At the moment, Tammy and Benny Alexie are staying in a cream-colored house that overlooks the Mississippi River delta. The house survived the flooding of Hurricane Ida with minimal damage because it stands on stilts. An expansive deck in the back is covered with an insect net on all four sides, a long wooden table in the middle, and a propane grill in the corner where the Alexies have been making their meals for the past six weeks. Their three children and two grandchildren are staying with them.

Tiny frogs make occasional appearances on the netting, looking out toward the setting sun. The Alexies look on, too, admiring that bayou sunset as if it is their first.

"It's like a vacation home," Tammy says. "Except this isn't a vacation."

She steps out on the side porch to stand next to her husband Benny, a fisherman. She rubs his back as they both look over to the property next door with tears welling up in their eyes. It was the home Benny had known his entire life; Tammy had lived there at least since they were married over 35 years ago. Now, that home is reduced to rubble.

When Hurricane Ida plowed through Barataria, an unincorporated part of Jefferson Parish about an hour south of New Orleans, the storm blew one of the houses on the Alexies' property several yards from its original foundation into the middle of the road. One wall is completely missing.

"I watched my house float away," Benny says. He had hunkered down on his neighbor's property — the same building he now resides in and speaks from. His 19-year-old son, Benny Alexie Jr., stayed too.

The Alexies are waiting for flood insurance claims. Tammy says she has been spending hours on the phone with insurance agents every day.

"Sometimes it feels like a dream, but I look out the window, and it's not a dream," Tammy says.

On days when the water is calm, it is difficult to imagine a powerful hurricane swept through this area about two months ago, causing power outages across southern Louisiana, and ultimately for more than a million people across eight states. But steps away from the Alexies' temporary home, the dirt road is still covered in water, and every house within sight appears to have suffered some kind of damage: roofs are caved in, a boat is wedged into the branches of a tree, debris is piled high on front yards as children too young to be driving navigate around the rubble in golf carts.

Benny's fishing boat is anchored just behind his property, swaying gently with the water.
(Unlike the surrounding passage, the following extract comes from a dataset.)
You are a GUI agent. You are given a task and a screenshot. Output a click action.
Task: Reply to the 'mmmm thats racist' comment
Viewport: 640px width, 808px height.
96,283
He's been a fisherman for 40 years.

"My boat is all I have left," he says.

Born and raised in Barataria, he has experienced hurricanes many times. Hurricane Ida was different.

"We've never seen devastation like this before," Benny says.

'This amount of human suffering, I've never seen in this area'

It's an assessment shared by many in the region. Timothy Kerner Jr. is mayor of the neighboring town to the east, Jean Lafitte.

"This had such a disastrous effect on this community," Kerner says. "And so many people hurt. I mean, this amount of human suffering, I've never seen in this area." The Alexies are not technically Kerner's constituents, but Kerner claims them and all in the greater Lafitte area. "They're my people too."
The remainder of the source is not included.